▶ _SU TAREA_: Devuelva, sin modificarla, cada línea de los registros en la que aparezca la palabra "with".

▶ _MATERIAL PROPORCIONADO_:
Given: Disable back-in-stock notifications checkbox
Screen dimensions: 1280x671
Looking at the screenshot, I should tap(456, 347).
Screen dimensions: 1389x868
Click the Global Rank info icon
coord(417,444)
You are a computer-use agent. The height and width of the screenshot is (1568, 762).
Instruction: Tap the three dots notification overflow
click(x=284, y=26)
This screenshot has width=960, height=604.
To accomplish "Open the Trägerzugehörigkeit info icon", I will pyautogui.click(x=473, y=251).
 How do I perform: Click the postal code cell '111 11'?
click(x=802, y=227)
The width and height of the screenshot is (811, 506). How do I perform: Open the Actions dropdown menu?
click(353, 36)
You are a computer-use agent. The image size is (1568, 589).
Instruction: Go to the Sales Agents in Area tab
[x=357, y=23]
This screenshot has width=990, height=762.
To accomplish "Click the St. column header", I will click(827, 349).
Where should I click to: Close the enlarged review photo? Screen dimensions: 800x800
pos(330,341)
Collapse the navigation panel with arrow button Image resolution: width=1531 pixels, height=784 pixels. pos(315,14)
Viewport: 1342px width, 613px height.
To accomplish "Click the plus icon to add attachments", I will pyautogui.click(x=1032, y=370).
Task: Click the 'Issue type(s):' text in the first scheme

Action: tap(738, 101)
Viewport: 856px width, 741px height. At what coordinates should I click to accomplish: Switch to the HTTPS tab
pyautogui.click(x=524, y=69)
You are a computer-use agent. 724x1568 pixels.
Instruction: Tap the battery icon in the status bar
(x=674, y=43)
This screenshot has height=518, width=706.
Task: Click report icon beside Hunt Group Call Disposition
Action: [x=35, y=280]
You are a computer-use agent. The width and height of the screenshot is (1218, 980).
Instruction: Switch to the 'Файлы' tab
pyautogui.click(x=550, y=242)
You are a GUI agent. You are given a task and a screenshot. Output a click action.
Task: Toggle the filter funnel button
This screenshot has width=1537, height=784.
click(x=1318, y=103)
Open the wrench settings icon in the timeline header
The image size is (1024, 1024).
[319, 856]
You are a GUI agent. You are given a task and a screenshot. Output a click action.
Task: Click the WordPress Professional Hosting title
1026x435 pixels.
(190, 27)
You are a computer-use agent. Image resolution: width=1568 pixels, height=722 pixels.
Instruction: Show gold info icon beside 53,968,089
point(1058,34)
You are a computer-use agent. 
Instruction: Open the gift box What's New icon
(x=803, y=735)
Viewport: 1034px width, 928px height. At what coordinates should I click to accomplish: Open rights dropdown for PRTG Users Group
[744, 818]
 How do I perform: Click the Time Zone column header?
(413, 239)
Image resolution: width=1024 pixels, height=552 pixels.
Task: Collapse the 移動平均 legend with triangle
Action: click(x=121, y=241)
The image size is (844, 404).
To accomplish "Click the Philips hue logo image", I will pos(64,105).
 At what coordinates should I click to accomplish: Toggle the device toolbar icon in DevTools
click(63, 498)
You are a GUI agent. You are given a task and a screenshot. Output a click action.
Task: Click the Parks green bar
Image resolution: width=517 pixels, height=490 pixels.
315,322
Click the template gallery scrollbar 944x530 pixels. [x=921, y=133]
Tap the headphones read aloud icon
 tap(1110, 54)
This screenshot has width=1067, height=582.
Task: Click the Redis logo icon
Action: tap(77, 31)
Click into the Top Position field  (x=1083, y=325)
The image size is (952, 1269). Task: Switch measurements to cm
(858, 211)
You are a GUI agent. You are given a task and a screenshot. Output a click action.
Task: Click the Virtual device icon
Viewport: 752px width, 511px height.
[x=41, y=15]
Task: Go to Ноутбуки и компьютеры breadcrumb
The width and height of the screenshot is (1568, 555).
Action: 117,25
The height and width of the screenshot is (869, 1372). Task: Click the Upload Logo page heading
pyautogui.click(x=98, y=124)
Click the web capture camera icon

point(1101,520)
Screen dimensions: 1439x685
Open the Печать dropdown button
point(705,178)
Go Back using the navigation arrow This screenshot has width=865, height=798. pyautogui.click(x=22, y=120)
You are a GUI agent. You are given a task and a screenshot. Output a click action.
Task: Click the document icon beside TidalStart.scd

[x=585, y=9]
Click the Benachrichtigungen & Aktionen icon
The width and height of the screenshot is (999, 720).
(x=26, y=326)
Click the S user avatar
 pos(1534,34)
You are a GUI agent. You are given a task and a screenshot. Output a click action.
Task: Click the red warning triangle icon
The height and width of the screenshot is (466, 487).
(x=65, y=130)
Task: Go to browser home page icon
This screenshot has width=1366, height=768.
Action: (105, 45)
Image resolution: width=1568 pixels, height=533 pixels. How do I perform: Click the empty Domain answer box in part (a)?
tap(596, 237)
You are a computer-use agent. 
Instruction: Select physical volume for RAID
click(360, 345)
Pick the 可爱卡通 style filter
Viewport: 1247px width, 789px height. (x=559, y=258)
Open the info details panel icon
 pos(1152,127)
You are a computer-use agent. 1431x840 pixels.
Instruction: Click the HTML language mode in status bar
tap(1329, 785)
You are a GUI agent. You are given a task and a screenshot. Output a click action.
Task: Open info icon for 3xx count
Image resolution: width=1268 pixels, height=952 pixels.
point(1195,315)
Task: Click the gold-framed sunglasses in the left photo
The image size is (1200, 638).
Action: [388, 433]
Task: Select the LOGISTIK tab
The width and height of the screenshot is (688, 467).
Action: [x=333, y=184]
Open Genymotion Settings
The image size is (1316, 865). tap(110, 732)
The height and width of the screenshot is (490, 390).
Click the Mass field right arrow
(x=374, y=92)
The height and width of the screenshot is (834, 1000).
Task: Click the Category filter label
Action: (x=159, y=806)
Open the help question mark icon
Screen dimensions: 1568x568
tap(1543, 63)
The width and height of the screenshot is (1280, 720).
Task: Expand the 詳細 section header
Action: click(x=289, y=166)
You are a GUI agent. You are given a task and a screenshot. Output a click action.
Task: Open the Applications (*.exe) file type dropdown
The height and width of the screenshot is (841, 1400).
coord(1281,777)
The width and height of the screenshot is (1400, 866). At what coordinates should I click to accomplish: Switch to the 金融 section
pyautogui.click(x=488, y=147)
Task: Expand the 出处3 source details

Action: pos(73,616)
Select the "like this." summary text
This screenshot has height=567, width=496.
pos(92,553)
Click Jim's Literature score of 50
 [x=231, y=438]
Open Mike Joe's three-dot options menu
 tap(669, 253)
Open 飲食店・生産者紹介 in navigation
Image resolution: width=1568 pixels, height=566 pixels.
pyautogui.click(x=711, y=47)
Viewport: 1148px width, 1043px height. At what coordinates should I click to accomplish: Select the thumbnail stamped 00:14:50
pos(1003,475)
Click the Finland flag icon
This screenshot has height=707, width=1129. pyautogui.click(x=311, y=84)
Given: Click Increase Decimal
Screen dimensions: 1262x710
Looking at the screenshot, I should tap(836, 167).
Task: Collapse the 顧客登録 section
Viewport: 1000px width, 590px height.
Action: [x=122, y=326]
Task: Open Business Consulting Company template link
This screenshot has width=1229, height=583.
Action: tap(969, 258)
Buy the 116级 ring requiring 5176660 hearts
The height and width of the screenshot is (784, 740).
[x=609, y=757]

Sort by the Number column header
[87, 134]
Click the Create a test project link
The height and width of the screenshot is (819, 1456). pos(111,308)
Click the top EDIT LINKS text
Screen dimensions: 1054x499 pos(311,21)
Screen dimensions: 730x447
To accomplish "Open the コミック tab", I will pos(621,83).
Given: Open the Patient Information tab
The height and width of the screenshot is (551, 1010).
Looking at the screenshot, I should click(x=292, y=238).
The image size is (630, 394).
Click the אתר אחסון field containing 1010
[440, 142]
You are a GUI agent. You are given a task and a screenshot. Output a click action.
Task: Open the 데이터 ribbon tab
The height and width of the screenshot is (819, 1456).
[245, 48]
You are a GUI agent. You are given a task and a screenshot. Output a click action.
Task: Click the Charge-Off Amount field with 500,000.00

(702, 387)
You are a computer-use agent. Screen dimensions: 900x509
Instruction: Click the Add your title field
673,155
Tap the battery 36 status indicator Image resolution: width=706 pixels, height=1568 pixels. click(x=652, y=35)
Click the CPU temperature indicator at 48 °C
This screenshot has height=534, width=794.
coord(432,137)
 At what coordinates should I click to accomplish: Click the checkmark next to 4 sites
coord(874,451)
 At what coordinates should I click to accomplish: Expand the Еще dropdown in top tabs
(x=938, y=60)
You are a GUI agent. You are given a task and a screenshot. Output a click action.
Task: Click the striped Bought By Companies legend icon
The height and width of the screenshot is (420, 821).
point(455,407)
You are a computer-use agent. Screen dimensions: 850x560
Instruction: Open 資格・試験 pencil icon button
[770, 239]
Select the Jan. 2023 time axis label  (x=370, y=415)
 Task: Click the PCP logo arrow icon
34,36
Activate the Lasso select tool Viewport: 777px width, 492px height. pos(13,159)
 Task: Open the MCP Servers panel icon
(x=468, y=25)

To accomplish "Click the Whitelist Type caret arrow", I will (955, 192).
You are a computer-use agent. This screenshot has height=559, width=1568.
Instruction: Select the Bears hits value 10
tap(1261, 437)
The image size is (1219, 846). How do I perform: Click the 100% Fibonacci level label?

▶ _RESULTADO OBTENIDO_:
Collapse the navigation panel with arrow button Image resolution: width=1531 pixels, height=784 pixels. pos(315,14)
Task: Collapse the 移動平均 legend with triangle
Task: Click the Charge-Off Amount field with 500,000.00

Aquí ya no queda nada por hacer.